“Il gusto delle cose” Un inno alla gastronomia francese

Presentato al Festival di Cannes, dove ha vinto il Premio per la Miglior Regia, e candidato dalla Francia per la corsa al Premio Oscar, il film è ambientato nella Francia di fine ‘800.
L’impeccabile cuoca Eugénie (Juliette Binoche) lavora da oltre vent’anni per il famoso gastronomo Dodin (Benoît Magimel). Il loro sodalizio dà vita a piatti, uno più delizioso dell’altro, che stupiscono anche gli chef più illustri del mondo. Con il passare del tempo, la pratica della cultura gastronomica e l’ammirazione reciproca si sono trasformate in una relazione sentimentale. Eugenie, però, è affezionata alla sua libertà e non ha mai voluto sposare Dodin. Così, lui decide di fare qualcosa che non ha mai fatto prima: cucinare dei piatti speciali unicamente per lei.
Liberamente ispirato a un romanzo di Marcel Rouff, Trần Anh Hùng, regista de Il profumo della papaya verde (Caméra d’or a Cannes, 1993) e Cyclo (Leone d’oro a Venezia, 1995) in quest’opera fonde appetiti gastronomici e romantici.
Naturalmente l’idea non è di per sé nuova, lo stomaco e il cuore sono da tempo associati al cinema, spesso nel registro della commedia romantica. Ma è nuovo per come è stato raccontato e messo in scena.
Il racconto mescola sequenze di preparazione di piatti elaborati, momenti di conversazioni romantiche e sul tempo che passa, e momenti di convivialità e degustazione condivisi con quattro amici attorno alla tavola, il tutto con un ritmo lento che si prende il tempo di mostrare ogni piccolo passaggio durante la realizzazione delle complesse ricette.
La cucina è al centro del racconto, le lunghe sequenze dedicate alle preparazioni dei succulenti piatti lasciano d’incanto, la direzione fotografica di Jonathan Ricquebourg immerge le numerose scene della cucina del maniero in una luce calda e dorata. L’effetto prodotto è simile a un dipinto a olio che prende vita.

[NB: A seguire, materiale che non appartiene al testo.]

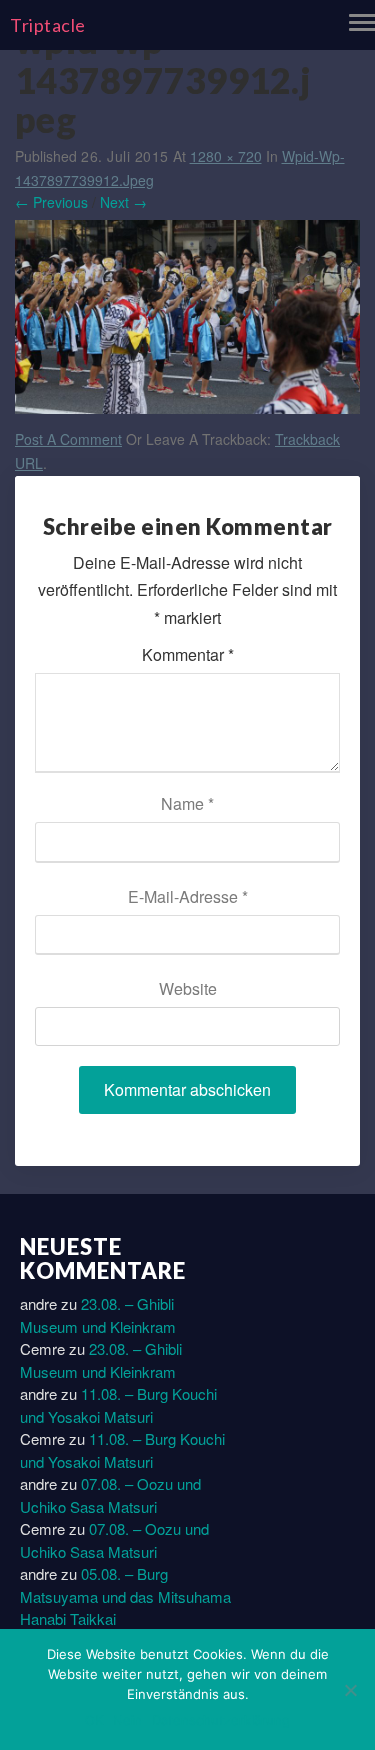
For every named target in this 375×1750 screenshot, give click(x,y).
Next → (123, 202)
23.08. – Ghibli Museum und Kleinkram (98, 1315)
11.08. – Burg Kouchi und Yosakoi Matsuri (118, 1405)
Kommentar (188, 654)
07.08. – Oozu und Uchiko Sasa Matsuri (110, 1495)
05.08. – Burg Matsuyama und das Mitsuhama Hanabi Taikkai (125, 1596)
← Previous (51, 202)
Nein (127, 1720)
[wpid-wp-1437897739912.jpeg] (187, 322)
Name (187, 803)
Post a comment (68, 439)
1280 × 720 (226, 156)
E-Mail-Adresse (188, 896)
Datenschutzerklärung (221, 1720)
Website (188, 988)
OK (94, 1720)
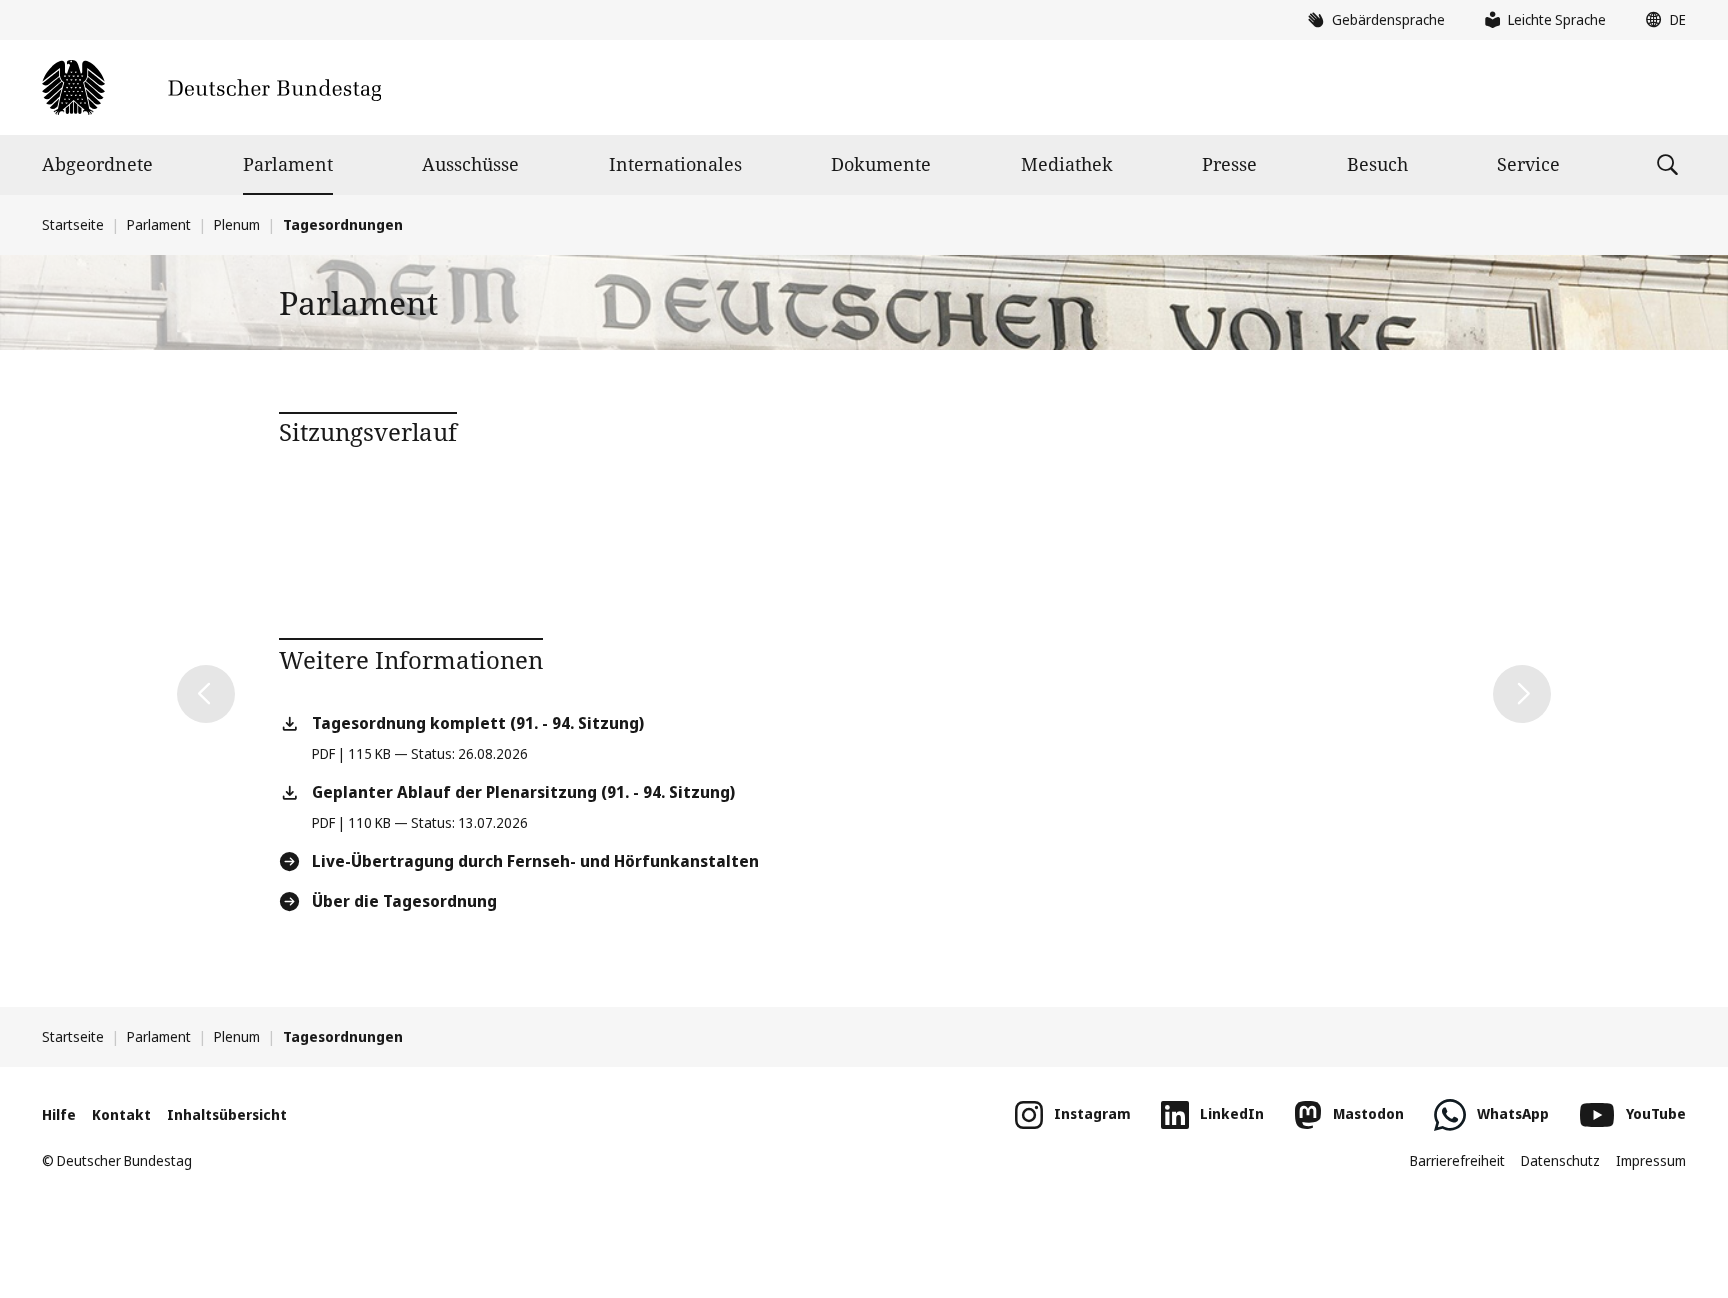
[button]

I piatti realizzati nel film e la consulenza per le coreografie in cucina eseguite dai protagonisti sono stati curati dallo Chef stellato Pierre Gagnaire.
Oltre al visivo anche il sonoro coinvolge i sensi dello spettatore, si ha quasi la sensazione di sentire il profumo dei piatti cucinati. Tipica del regista è infatti la narrazione ultra sensoriale, come possiamo ricordare anche ne Il profumo della Papaya verde.
Il regista riesce a realizzare un film ammaliante, dall’atmosfera impressionista, che può essere collegato a tutto un movimento cinematografico che ha messo in risalto le virtù del mestiere dello chef. Un film accattivante, in totale armonia con i suoi personaggi, sicuramente uno dei migliori sul tema della gastronomia, tanto da farci pensare a Il pranzo di Babette (Gabriel Axel, 1987), uno dei capolavori del genere.
Il gusto delle cose ci immerge in una Francia perfettamente immacolata di fine ottocento, coi suoi costumi e le sue regole, riempiendo di delizie gli occhi di chi guarda e stuzzicando le papille gustative. Perché parliamo di alta gastronomia, e il film non può che stimolare l’appetito facendo venire continuamente l’acquolina in bocca. Un consiglio: meglio essere già sazi prima di andare a cinema!